You could write a couple more test programs to confirm which place(s) have problems.
To test FirstLayer-SecondLayer, copy the implementation of the SecondLayer functions into a VC6 program, write just enough code to call those functions in a typical manner, and link only against FirstLayer.
If that first test doesn't fail, or else once you've fixed it, then test SecondLayer-ThirdLayer: copy the ThirdLayer implementation into a VC2005 program, write the code to make typical calls, and link against SecondLayer.
I think you should look at a different solution architecture.
The binary code generated by VC6 stl vector and string is, I believe, different from the code generated by more recent version of VC because of the many stl upgrades. Because of this I don't think your architecture will work as the dlls will have two implementations of std::vector and std::string that are not binary compatible.
My suggested solution is to go back to VC6 and write a new wrapper dll for FirstLayer that exposes it via a pure C API -- this layer will need to be compiled using VC6sp6 to ensure it is binary compatible with FirstLayer. Then use PInvoke in Fourth_Layer to access the VC6 wrapper DLL.

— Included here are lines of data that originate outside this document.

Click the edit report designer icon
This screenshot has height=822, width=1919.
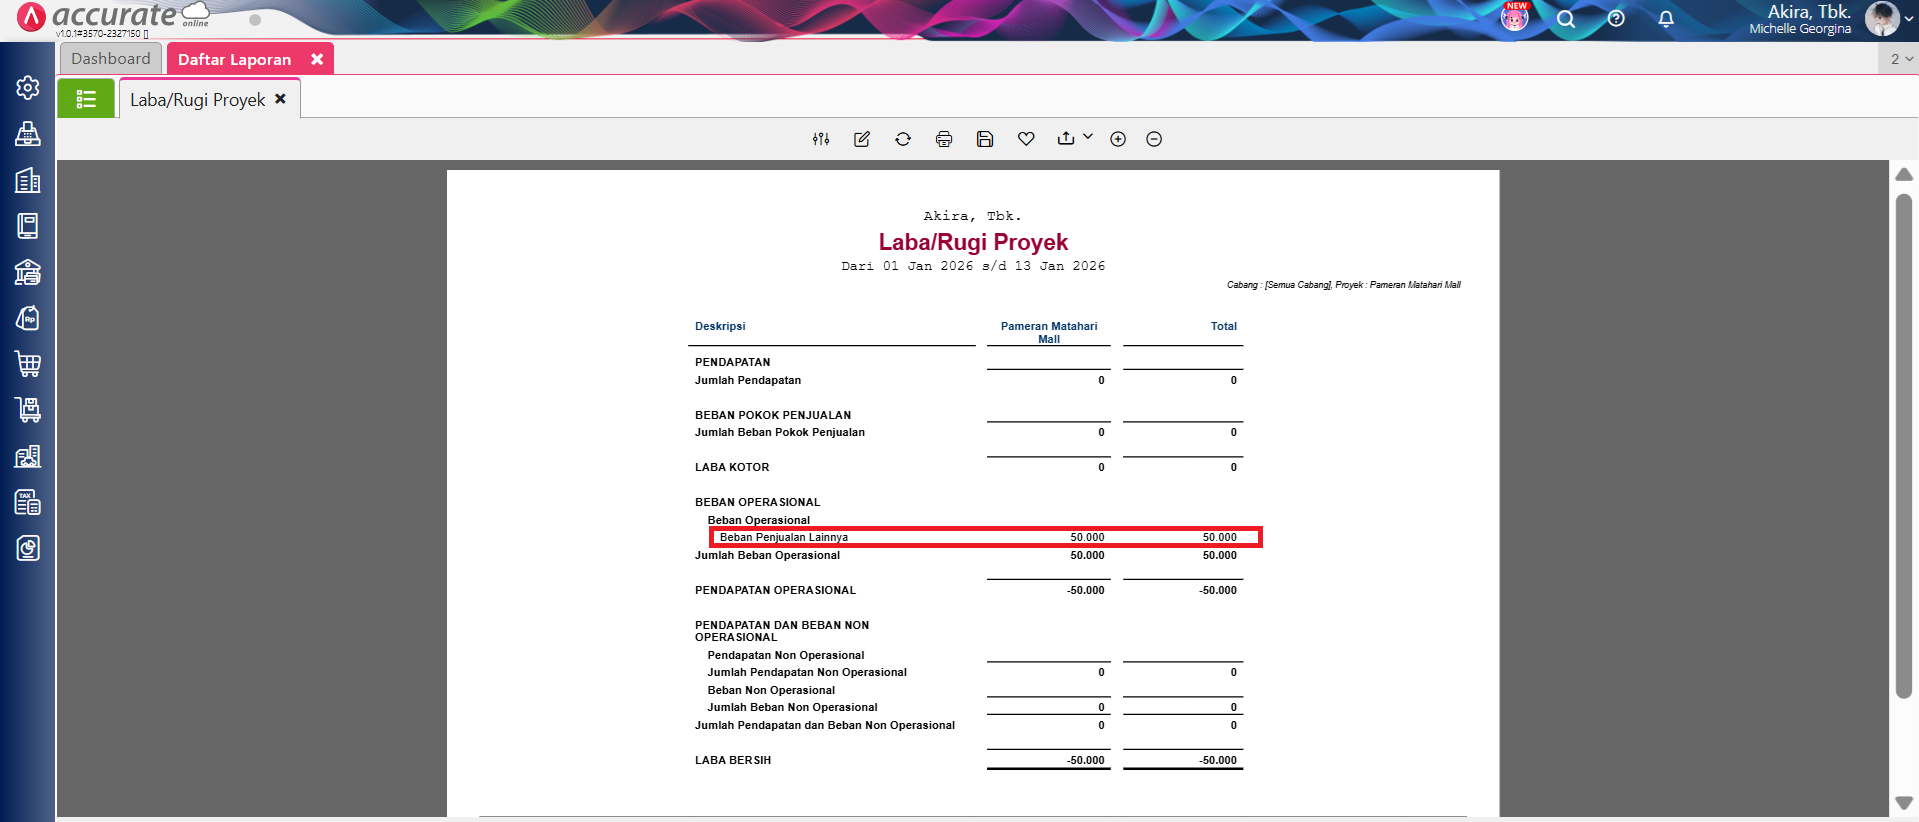point(862,139)
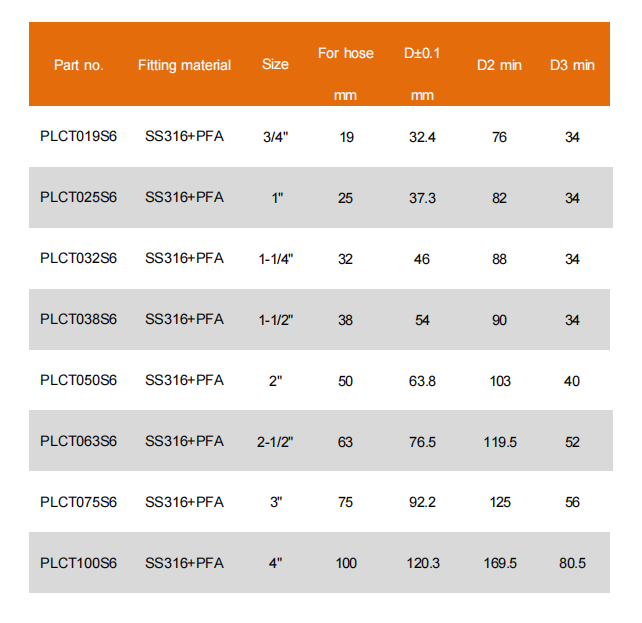Click part number PLCT100S6
Screen dimensions: 642x623
pyautogui.click(x=79, y=563)
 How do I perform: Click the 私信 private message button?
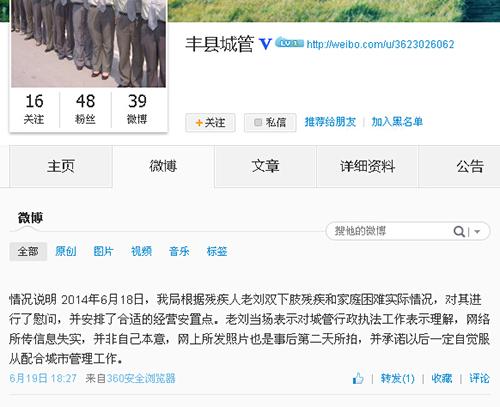click(x=270, y=123)
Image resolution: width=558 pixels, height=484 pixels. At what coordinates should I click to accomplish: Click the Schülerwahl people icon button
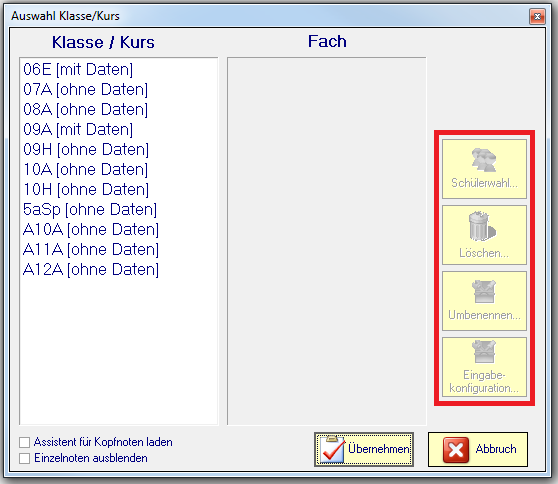[x=484, y=169]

I have found a solution for the problem. Basically, the StdVectorWrapper class which I wrote do not implement deep copy. So all I need to do is to add the following to the StdVectorWrapper class to implement deep copy.
Copy Constructor
Assignment Operator
Deconstructor
Edit: Alternative Solution
An even better solution would be to use clone_ptr for all the elements contained in std::vector as well as for std::vector itself. This eliminates the need for the copy constructor, assignment operator and deconstructor.